La méfiance était le mode par défaut : tout le monde était appelé à protéger les ressources de la communauté, nécessaires aux dépenses essentielles comme la défense. Chaque fois que les frontières sont trop larges, pas claires ou trop vagues, comme c’est le cas dans les organisations internationales ou dans le commerce mondial, les équilibres locaux durement acquis ne comptent plus. Les entreprises des pays les mieux gouvernés s’alignent sur les règles du jeu locales quand elles investissent dans des pays corrompus.

Action collective

Le deuxième problème, tout aussi pressant, consiste à trouver des exemples à suivre. Selon la publication, il faut d’abord se demander “qui” doit agir avant de s’interroger sur ce qui doit être fait.
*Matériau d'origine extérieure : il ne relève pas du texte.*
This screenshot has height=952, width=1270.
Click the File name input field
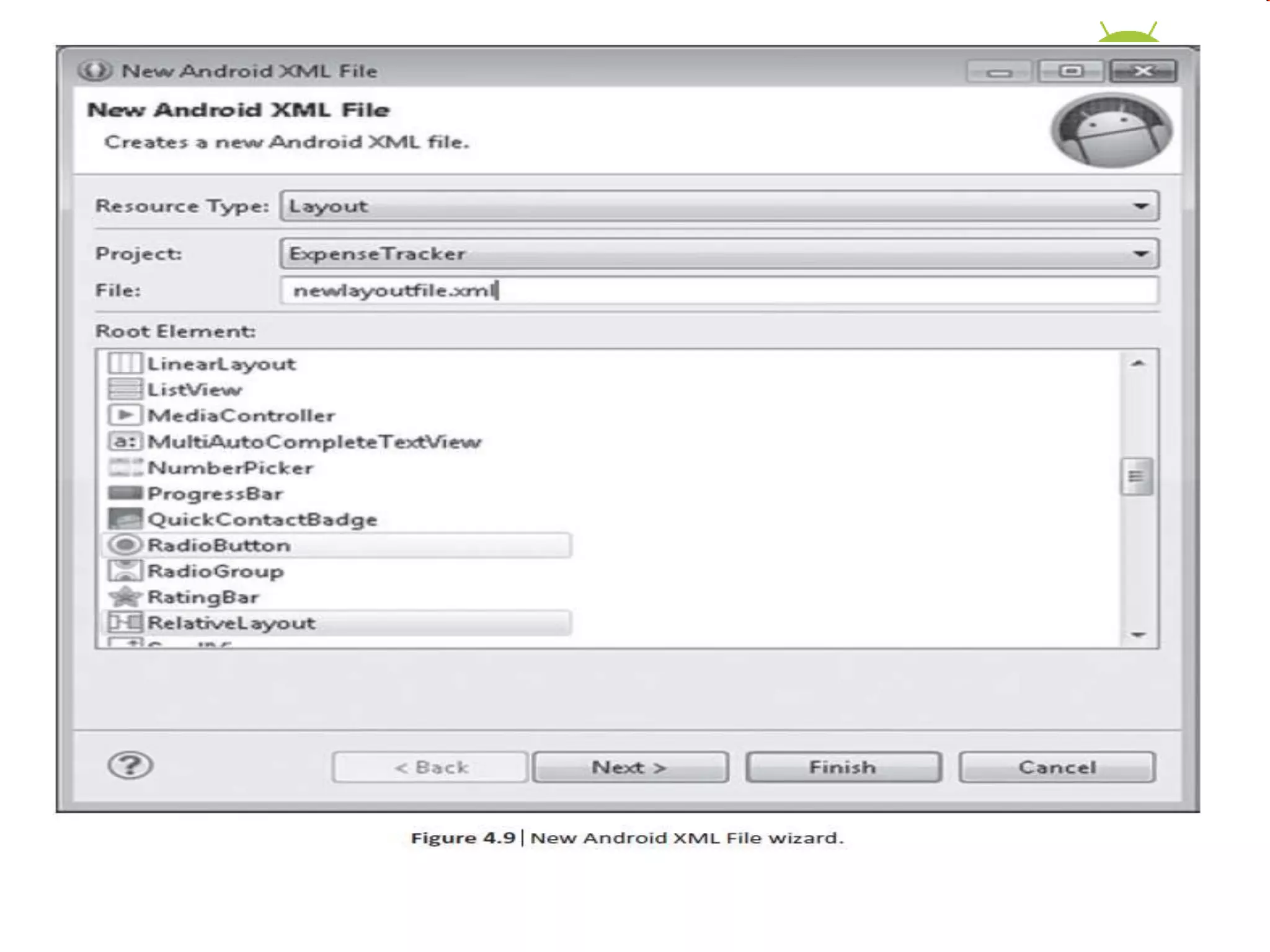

Qui est pénalisé par la corruption et comment peut-on mobiliser ces personnes pour qu’elles entreprennent des actions collectives efficaces ?

La lutte contre la corruption n’est pas un jeu gagnant-gagnant. C’est une partie engagée par les citoyens contre ceux qui profitent d’eux et un effort soutenu est nécessaire pour s’assurer du fait que les vainqueurs du changement ne vont pas à leur tour abuser de leur pouvoir. Trouver des modèles et les approuver pour bâtir une masse critique de personnes qui croient qu’elles peuvent gagner leur vie en respectant les règles de la concurrence et non en se basant sur le favoritisme est l’objectif à atteindre si nous voulons faire avancer les choses.